L'Inspection Générale des Finances, le Conseil Général de l'Environnement et du Développement Durable, et le Conseil Général de l'Economie de l'Energie et des Technologies ont été missionnés par le gouvernement et cosigné, au mois d'octobre 2017, un rapport sur la Péréquation tarifaire de l'électricité avec les zones non interconnectées (ZNI).



1)  L’ensemble de la démonstration s’appuie sur un postulat (à l'avantage d’EDF, notamment la situation de monopole dans l’ile et les 11 % de rémunération) :

 

·        La Corse est considérée par EDF comme une ZNI, zone non interconnectée, car petit réseau isolé au sens de la directive européenne n° 2009/72/CE du 13 juillet 2009.

 

·        Or, avec 31 % d’interconnexion avec l’Italie, EDF en Corse est largement au dessus de la limite dérogatoire de 5 %. De plus la directive européenne, contrairement à sa transposition française, n’a restreint la notion d’interconnexion avec les réseaux européens au seul réseau métropolitain français.


 Le rapport rappelle que les interventions relatives à ce postulat n’ont toujours pas été arbitrées :

 

·        La France a demandé à la Commission européenne le 27 juillet 2004 que la Corse soit considérée comme un « petit réseau isolé » au sens de la directive n° 2003/54/CE du 26 juin 2003, mais cette demande demeure sans réponse à la date de la mission.


 ·        Mme Michèle Rivasi, députée européenne, a demandé en février 2010 à la Commission si le statut de ZNI de la Corse était conforme au droit communautaire.


 ·        Une demande d’information a été adressée aux autorités françaises le 20 mai 2010, à laquelle une réponse a été apportée par la direction de l’énergie et du climat le 27 décembre 2010.


·        Aucune suite n’a été donnée à ces démarches à la date de la mission.

 

2) Les manoeuvres de remise en cause de la péréquation tarifaire,  pour les ZNI (et donc plus particulièrement au désavantage de la Corse), commencent à se concrétiser :

 

La solidarité avec les ZNI coute cher et va encore, selon EDF,  augmenter de 30 % à l’horizon 2023 (notamment en Corse : surcout de 581 M€ par rapport à ce qui est jugé nécessaire 394 M€.

Des mesures de remise en cause de la tarification applicable aux  abonnés corses à + de 36 KVA sont déjà proposées par la CRE.

 

On peut remarquer que les comparaisons en surcout se font toujours avec « le cout de production normal et complet de l’électricité » attribué notamment au cout de l’électricité nucléaire.......toujours largement sous estimé.

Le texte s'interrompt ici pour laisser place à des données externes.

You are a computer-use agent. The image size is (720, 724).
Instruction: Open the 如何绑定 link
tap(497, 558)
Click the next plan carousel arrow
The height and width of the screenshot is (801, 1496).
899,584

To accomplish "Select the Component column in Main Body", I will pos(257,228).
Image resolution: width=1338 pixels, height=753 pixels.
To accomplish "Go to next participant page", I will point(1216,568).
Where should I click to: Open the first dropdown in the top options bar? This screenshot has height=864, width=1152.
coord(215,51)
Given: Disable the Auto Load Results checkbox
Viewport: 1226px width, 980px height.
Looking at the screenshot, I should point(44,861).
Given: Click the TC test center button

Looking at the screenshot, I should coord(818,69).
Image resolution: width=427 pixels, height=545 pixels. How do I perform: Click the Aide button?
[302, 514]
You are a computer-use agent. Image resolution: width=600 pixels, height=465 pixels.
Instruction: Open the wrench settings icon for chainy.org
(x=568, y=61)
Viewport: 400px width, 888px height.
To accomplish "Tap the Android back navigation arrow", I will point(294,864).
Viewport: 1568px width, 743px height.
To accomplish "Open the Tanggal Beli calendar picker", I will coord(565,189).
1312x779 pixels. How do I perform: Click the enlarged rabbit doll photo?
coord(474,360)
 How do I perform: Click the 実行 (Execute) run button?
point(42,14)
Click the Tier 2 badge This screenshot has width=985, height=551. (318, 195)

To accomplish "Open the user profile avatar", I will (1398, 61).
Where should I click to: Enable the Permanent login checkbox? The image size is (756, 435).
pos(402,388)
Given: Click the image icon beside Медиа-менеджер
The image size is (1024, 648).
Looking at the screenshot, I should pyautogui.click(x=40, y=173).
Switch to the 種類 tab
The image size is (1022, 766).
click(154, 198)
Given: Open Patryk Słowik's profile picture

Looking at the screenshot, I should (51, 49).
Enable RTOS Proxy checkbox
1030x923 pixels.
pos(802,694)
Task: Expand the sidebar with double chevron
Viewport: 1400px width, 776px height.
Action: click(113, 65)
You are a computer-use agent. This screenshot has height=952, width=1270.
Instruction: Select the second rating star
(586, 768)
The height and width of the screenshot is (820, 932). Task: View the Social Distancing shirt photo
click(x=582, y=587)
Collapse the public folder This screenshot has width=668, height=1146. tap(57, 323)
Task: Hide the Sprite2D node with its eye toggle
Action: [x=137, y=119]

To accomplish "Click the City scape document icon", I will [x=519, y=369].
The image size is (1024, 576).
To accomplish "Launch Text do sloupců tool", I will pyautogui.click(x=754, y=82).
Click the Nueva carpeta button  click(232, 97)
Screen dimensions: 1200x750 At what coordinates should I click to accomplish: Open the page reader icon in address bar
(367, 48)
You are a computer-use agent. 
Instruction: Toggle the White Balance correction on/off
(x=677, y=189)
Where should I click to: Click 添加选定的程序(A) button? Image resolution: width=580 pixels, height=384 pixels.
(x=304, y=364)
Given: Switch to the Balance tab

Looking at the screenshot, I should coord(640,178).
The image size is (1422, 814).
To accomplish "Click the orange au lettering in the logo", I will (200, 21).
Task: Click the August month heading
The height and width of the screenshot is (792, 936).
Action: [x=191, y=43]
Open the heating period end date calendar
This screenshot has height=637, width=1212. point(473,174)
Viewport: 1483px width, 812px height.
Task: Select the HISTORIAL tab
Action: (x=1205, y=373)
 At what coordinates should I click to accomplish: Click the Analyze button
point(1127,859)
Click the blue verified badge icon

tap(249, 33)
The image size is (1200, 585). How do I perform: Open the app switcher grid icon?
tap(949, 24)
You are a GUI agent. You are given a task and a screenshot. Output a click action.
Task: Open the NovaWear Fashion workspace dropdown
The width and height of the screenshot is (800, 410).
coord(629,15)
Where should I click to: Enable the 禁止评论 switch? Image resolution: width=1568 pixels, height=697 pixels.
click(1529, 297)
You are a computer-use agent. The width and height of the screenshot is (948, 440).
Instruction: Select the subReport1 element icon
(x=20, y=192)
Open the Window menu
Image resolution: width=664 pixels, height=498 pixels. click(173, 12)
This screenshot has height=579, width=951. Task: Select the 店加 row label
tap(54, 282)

Alors même que ce cout réel est connu tel celui annoncé pour les centrales EPR d'Hinkley Point en Grande Bretagne.

 




3) La surestimation des moyens de production (PPE Corse) est pontée du doigt :

Une centrale thermique du Vazzio qui passe de 130 à 250 MW avec un surcout, pour la CSPE toujours à l’étude, et en instruction début 2018. Alors même que l’impact financier de l’infrastructure gazière n’a été ni finement appréhendé, ni validé.

 

 

 

4) Mix Corse : le détail des couts de production et d’achat d’électricité pour l’année 2015 montre:

 

·        que l’interconnexion, qui ne pèse que 31% du mix insulaire, représente 41 % du cout global,

 

·        que la production thermique à base de fioul, qui pèse 45 % du mix insulaire, utilise un combustible qui ne représente que 17 % du cout global.

 

·        Que les EnR ne pèsent que pour 15 % du cout global, alors qu’ils constitueraient 22 % du mix.

 

·        que la rémunération des capitaux à 11% représente déjà 9 % du cout global, alors que les investissements prévus ou souhaités (centrale du Vazzio et chaine gazière) n’impactent pas encore les couts.




L’import d’électricité par les câbles coute donc beaucoup plus cher que la production locale. Revoir le trépied ou le contrat d’achat?